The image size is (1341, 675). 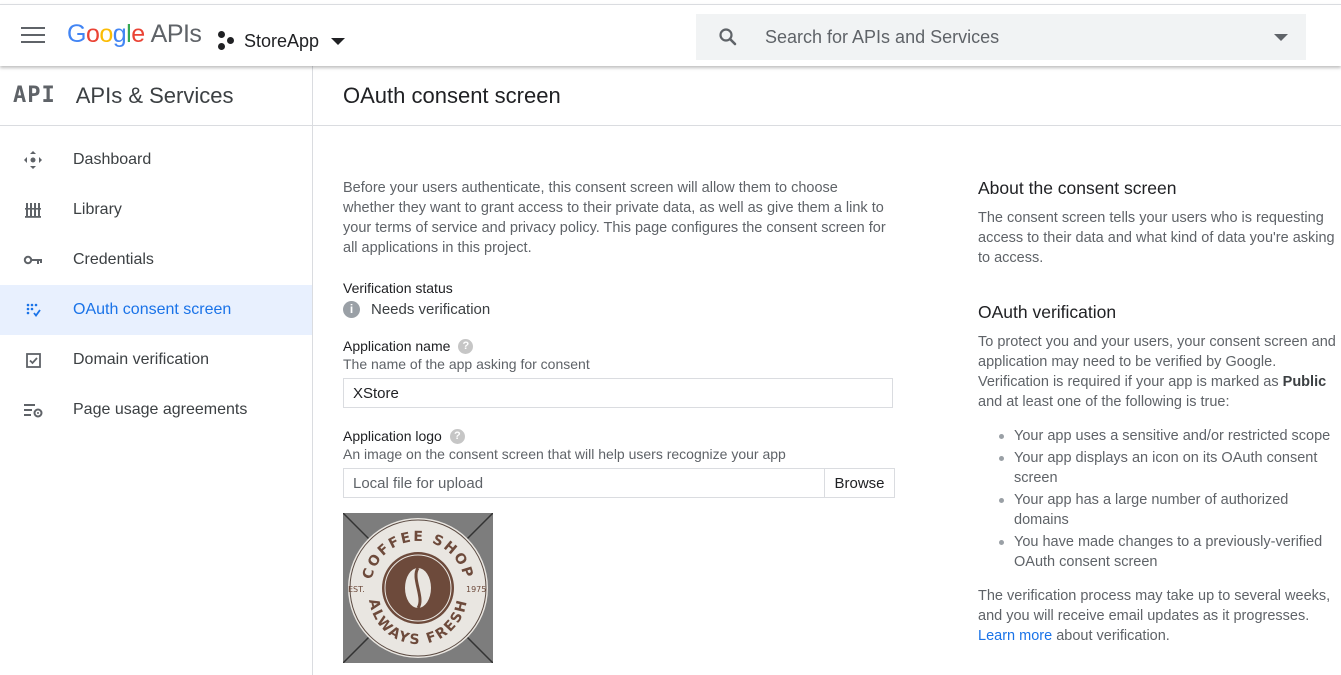 What do you see at coordinates (338, 41) in the screenshot?
I see `chevron-down-icon` at bounding box center [338, 41].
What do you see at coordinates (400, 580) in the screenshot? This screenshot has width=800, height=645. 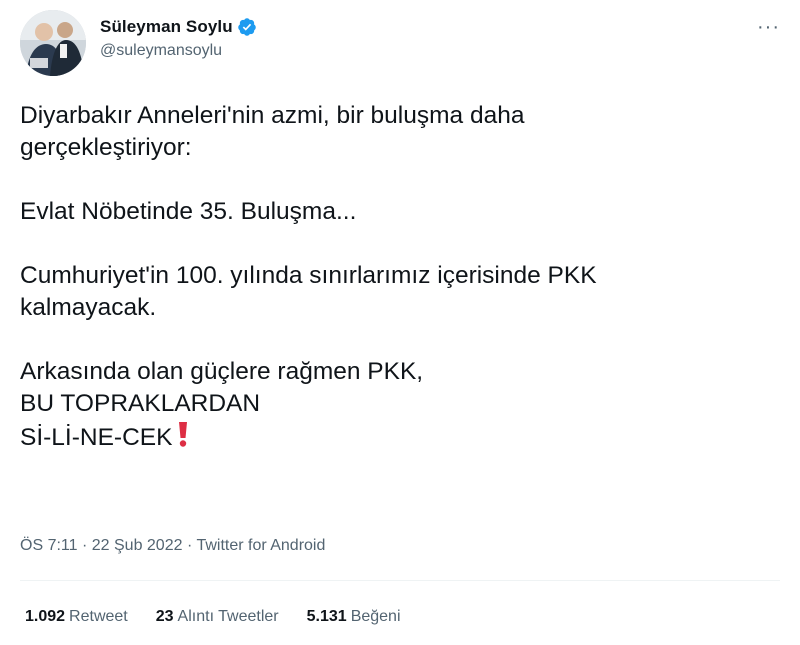 I see `divider` at bounding box center [400, 580].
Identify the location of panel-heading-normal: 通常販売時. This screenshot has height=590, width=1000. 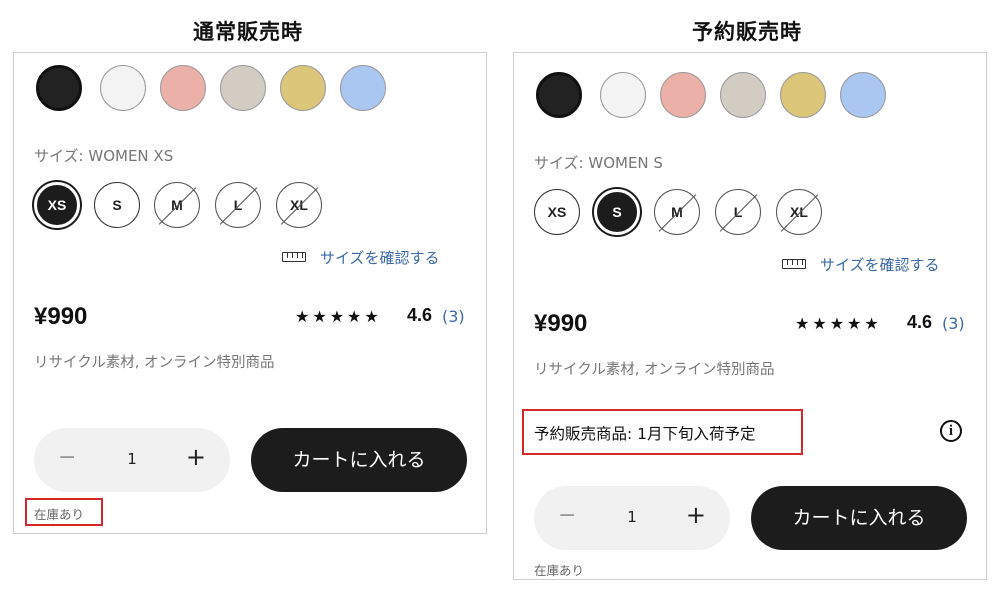
(248, 32).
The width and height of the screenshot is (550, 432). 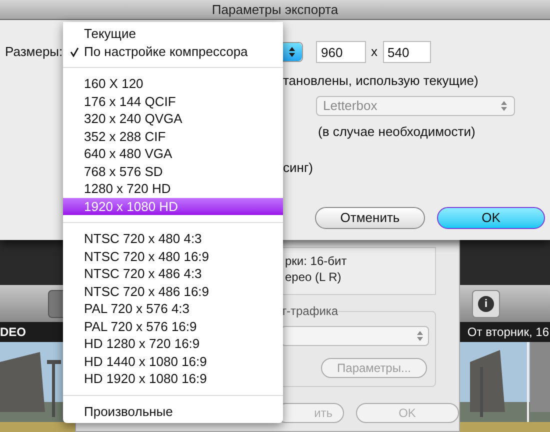 I want to click on info-button: i, so click(x=486, y=304).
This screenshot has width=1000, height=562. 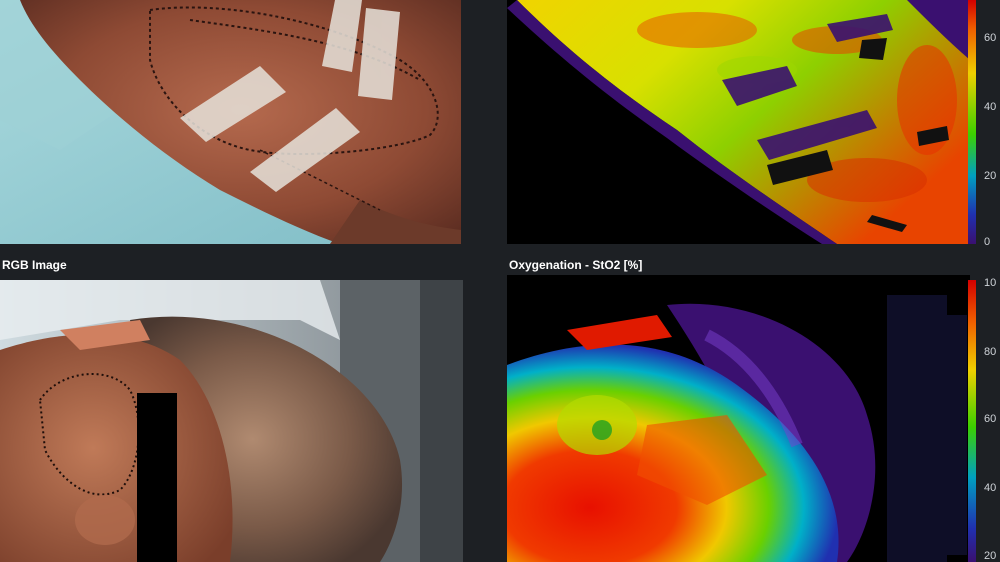 What do you see at coordinates (990, 107) in the screenshot?
I see `scale-tick-label-top-1: 40` at bounding box center [990, 107].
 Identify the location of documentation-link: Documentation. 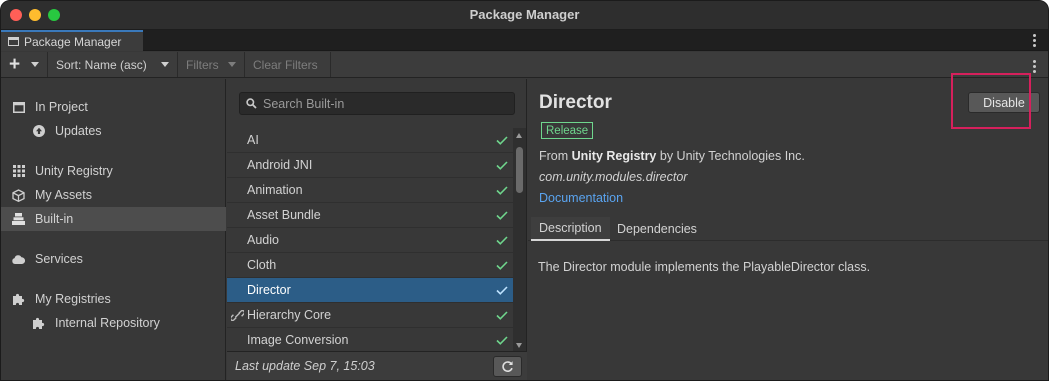
(581, 198).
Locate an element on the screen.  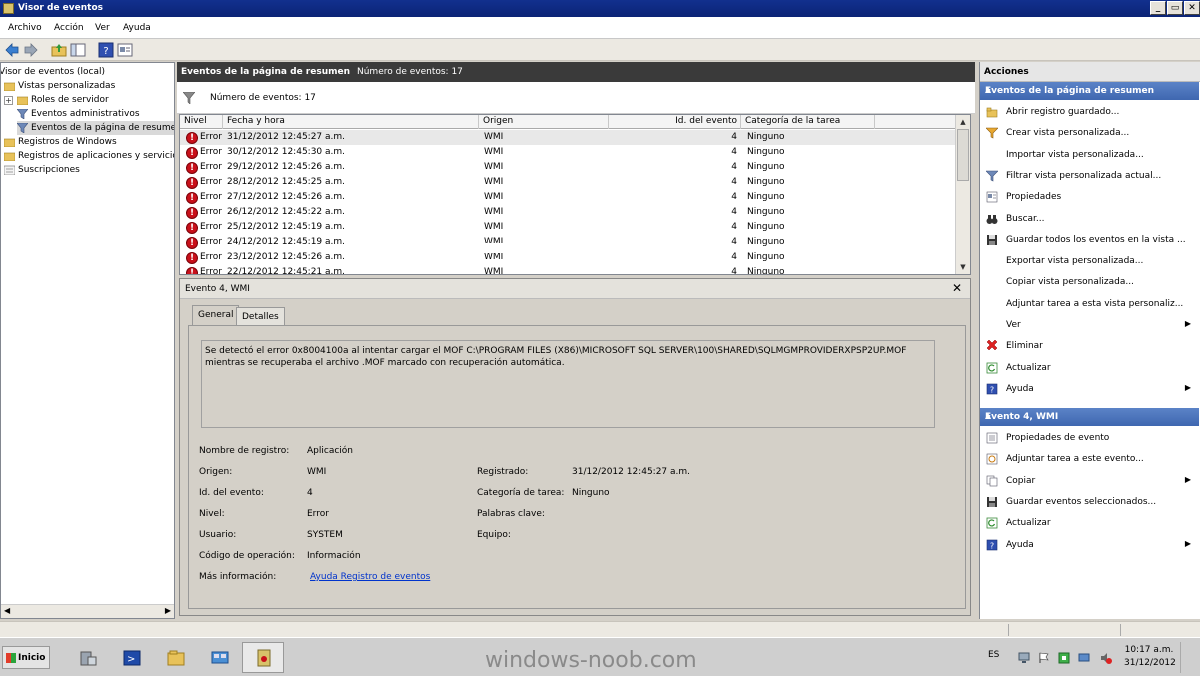
tree-item-summary-page-events: Eventos de la página de resumen is located at coordinates (96, 128).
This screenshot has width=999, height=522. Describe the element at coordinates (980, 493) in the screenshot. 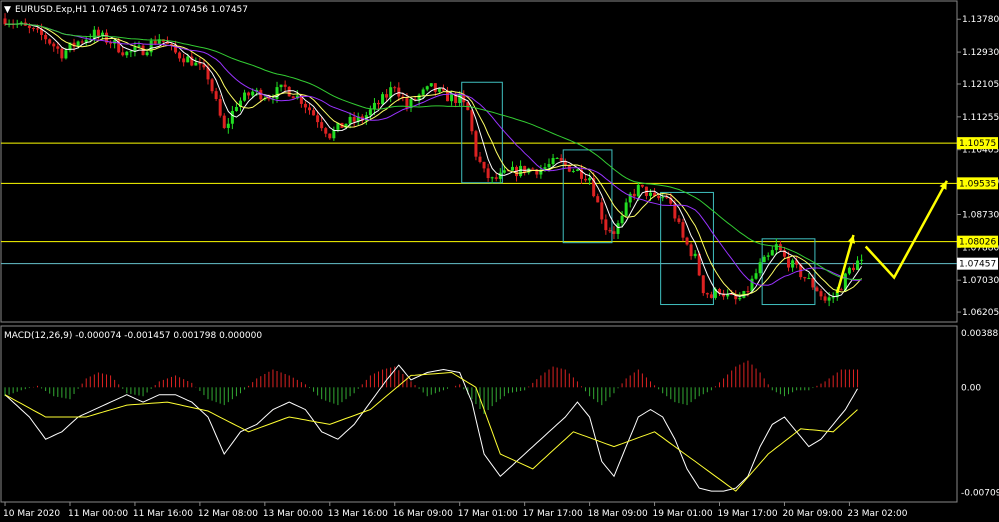

I see `macd-tick-label: -0.00709` at that location.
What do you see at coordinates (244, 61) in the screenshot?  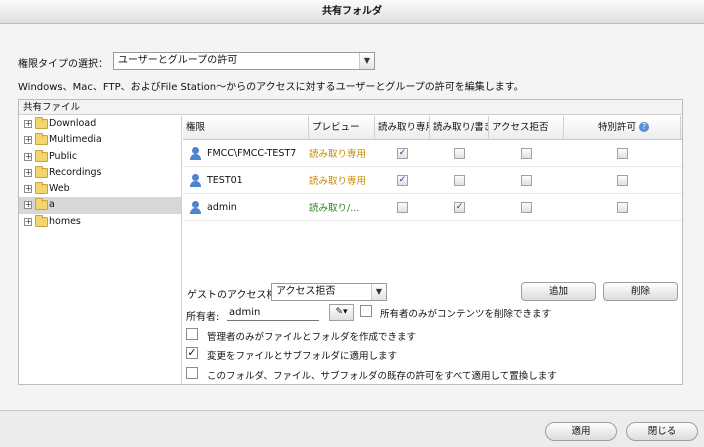 I see `permission-type-select: ユーザーとグループの許可 ▼` at bounding box center [244, 61].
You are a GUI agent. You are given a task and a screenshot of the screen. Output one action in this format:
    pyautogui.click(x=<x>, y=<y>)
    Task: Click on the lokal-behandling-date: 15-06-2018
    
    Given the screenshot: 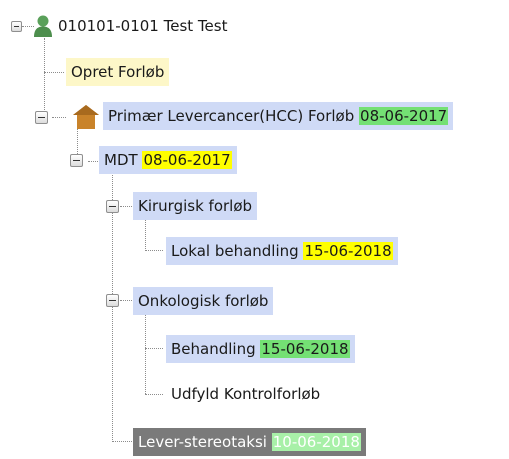 What is the action you would take?
    pyautogui.click(x=348, y=251)
    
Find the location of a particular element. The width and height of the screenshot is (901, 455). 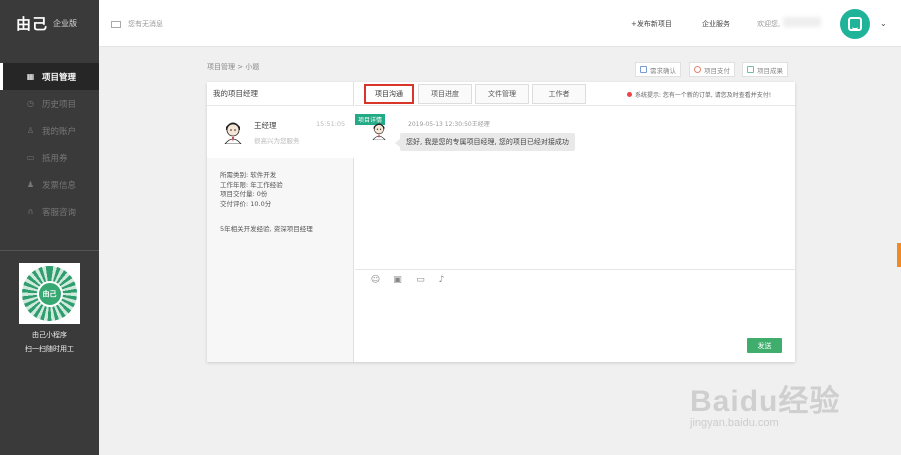

mic-icon: ♪ is located at coordinates (442, 280).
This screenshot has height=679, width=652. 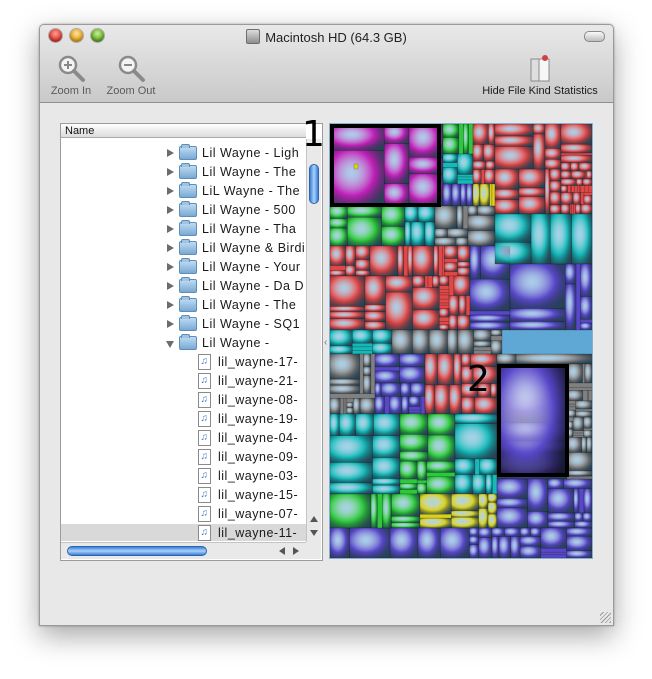 I want to click on scroll-right-arrow-icon, so click(x=296, y=551).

▸ PROBLEM TO SOLVE:
Can you repeat the data word for word, starting at the line that contains "Identify the location of documentation-link: Documentation." and stopping after the line that contains "at that location.", and leave out the pictures?

▸ RESPONSE:
 Identify the location of documentation-link: Documentation. 
(581, 198).
Locate an element on the screen.  
tree-item-summary-page-events: Eventos de la página de resumen is located at coordinates (96, 128).
This screenshot has width=999, height=522. Describe the element at coordinates (980, 493) in the screenshot. 

I see `macd-tick-label: -0.00709` at that location.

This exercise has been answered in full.